Without lamenting ad infinitum or putting all too much blame on John Williams and his beloved harpsichord, it is this very instrument that is both a distinct marker of Henry Mancini's career in general and Combo! in particular. Whenever it appears, its texture-related quality and glowing timbre is seemingly out of place at worst or towering above even the blasting brass strata in its best moments. It is as if Henry Mancini implies "you better like the spacey-retrogressive duality of this instrument, or else," and so it happens that it reigns in otherwise perfectly common big band concoctions, in tropical marimba mountains and blissful beaches. In contrast to Music Of Hawaii whose late existence in 1966 is initially caused by the Hollywood epic of the same year, the harpsichord works better in such cocktail-suggesting environments of the modern era than in tandem with the return-to-paradise faux-Polynesian escapism. Heck, even the wonky audacity named A Powdered Wig is so far off (or out) that it is perfectly suitable for shocking a few innocent bystanders or guests at your party.

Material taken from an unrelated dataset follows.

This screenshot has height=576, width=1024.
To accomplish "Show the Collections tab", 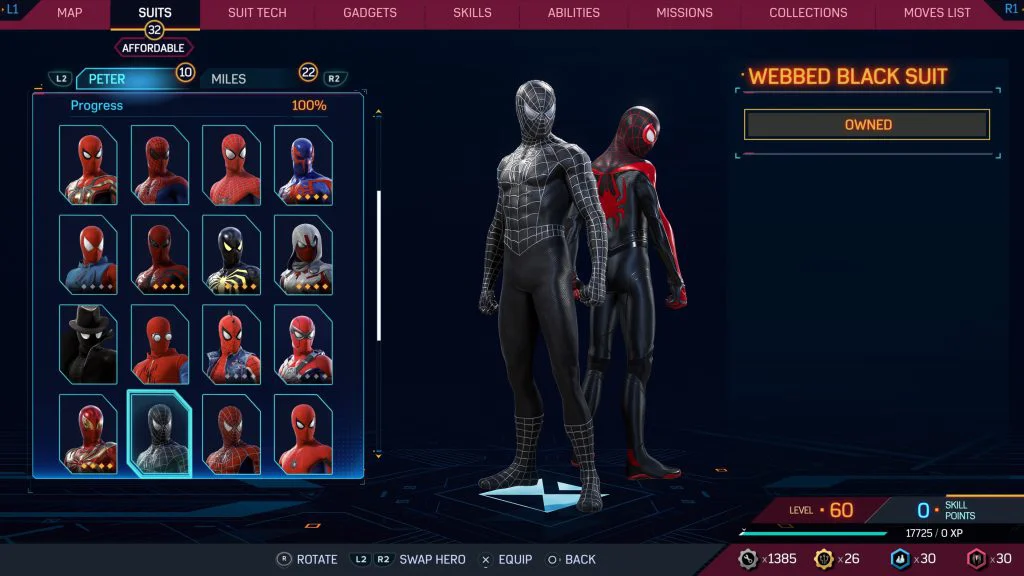I will pos(808,13).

The sound quality is top-notch, the stereo effect offers a great plasticity, the manifold instruments and the prominent use of the marimba induce a certain Exotica feeling, but make no mistake, Combo! is much more Latin than Polynesian. Favorites include the interpretations of Tequila and Sidewalks Of Cuba. Combo! is, at the end of the day, a brass-focused travelog à la Bert Kaempfert's The Magic Music Of Far Away Places (1964), albeit much spacier, and a harpsichord heaven akin to Mike Simpson's Jungle Odyssey (1966), but without field recordings. It is one of Mancini's better harpsichord albums, regularly reissued and available on LP, CD and as a download version.